I confini del mondo. Morte e reincarnazione negli inediti di Tolkien

tolkien

di Edoardo Rialti
“In tristezza dobbiamo lasciarci, ma non nella disperazione. Guarda! Non siamo vincolati per sempre a ciò che si trova entro i confini del mondo, e aldilà di essi vi è più dei ricordi. Addio!” Con queste parole il re umano Aragorn si accomiata morendo dalla consorte elfica che ha rinunciato all’immortalità per stare con lui e che, per amara ironia, non ha neppure la consolazione di spirare con l’uomo che ama. È molto difficile condensare lo sguardo di un artista in una sua frase o immagine; tuttavia, se dovessi sceglierne una per J. R. R. Tolkien, forse è proprio questa che sceglierei.

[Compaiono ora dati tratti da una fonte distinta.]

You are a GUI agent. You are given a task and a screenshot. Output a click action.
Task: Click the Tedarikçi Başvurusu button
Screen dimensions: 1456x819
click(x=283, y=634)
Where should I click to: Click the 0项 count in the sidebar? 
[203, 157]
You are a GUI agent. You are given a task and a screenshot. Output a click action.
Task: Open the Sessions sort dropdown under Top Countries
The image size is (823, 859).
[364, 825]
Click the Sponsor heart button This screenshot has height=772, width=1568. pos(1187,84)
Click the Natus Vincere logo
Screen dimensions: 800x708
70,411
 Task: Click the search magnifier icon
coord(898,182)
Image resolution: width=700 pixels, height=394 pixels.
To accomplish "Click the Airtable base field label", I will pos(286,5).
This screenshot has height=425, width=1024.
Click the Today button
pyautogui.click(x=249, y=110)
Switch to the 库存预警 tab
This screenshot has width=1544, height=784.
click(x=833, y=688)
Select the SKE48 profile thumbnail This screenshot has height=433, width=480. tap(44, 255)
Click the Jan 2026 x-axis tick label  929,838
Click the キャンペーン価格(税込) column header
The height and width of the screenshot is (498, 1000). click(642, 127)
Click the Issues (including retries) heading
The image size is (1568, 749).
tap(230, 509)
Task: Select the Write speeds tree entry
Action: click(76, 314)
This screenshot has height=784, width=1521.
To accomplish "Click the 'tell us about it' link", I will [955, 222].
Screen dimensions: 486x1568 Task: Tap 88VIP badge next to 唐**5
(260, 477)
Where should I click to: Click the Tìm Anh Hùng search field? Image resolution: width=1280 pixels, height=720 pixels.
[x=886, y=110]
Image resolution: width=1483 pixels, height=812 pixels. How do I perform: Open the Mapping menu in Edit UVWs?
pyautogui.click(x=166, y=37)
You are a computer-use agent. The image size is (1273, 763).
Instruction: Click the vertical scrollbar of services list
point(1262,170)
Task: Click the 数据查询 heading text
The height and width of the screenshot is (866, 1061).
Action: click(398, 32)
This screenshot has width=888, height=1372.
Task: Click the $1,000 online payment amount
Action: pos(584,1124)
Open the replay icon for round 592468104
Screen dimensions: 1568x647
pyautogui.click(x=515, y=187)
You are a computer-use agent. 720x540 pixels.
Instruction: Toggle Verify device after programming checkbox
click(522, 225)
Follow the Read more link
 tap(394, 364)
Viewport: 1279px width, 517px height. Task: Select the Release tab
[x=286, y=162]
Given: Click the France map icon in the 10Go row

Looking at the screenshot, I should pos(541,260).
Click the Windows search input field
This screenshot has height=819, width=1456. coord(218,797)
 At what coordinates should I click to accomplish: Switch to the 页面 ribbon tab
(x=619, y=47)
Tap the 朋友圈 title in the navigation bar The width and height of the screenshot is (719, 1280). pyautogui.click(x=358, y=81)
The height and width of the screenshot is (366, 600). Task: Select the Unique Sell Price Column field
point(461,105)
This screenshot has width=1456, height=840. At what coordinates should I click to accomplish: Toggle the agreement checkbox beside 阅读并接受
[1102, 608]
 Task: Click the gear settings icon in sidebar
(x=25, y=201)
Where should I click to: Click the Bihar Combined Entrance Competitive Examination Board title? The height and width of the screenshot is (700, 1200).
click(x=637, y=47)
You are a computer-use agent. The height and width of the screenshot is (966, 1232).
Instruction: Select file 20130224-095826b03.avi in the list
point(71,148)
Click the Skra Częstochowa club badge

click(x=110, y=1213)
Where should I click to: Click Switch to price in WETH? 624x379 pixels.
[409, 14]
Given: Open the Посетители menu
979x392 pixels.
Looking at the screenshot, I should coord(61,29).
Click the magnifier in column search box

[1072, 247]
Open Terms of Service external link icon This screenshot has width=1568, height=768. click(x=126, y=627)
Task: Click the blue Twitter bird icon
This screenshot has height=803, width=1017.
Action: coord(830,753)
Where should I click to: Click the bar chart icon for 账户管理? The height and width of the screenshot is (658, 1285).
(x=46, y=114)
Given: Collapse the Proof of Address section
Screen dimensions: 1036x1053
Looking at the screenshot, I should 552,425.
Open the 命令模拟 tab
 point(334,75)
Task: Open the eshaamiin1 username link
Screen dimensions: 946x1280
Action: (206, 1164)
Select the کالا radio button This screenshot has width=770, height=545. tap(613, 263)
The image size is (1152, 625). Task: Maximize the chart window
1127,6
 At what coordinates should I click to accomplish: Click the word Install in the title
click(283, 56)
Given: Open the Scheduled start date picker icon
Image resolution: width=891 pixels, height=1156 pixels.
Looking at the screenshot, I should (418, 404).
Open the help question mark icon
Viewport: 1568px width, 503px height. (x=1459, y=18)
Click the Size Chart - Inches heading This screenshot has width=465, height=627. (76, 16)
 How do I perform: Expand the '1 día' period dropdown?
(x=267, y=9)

È vero delle civiltà come delle opere dei singoli, la morte fa parte della definizione della vita, come e forse più della cornice che delimita il quadro. Come scriveva lo storico Huizinga, “nella storia non meno che nella natura la morte e la nascita camminano sempre di pari passo”.

Tolkien ne era intimamente persuaso e nettamente consapevole, tanto che l’esperienza della Morte percorre tutta la produzione come un vero e proprio Leitmotiv. Non è certamente un caso che Il Signore degli Anelli si apra con una poesia che parla dei “mortal men doomed to die” (che pare echeggiare quel “brotoi” omerico che andrebbe tradotto non come “mortali” ma tragicamente, inesorabilmente “morenti”) e si concluda nel cratere di un “Mount Doom”. In una lettera al figlio lontano, notava il paradosso (“divino”, per lui) per cui proprio “il presagio della morte, che fa terminare la vita e pretende da tutti la resa, può conservare e donare realtà ed eterna durata alle relazioni su questa terra che tu cerchi (amore, fedeltà, gioia), e che ogni uomo nel suo cuore desidera.” E in una lettera sulla sua opera, spiegava che “se mi venisse chiesto, direi che il racconto non tratta in realtà del potere e del dominio: due cose che si limitano ad avviare gli avvenimenti; tratta della morte e del desiderio di immortalità”- per poi aggiungere significativamente “che è come dire che il racconto è stato scritto da un uomo!”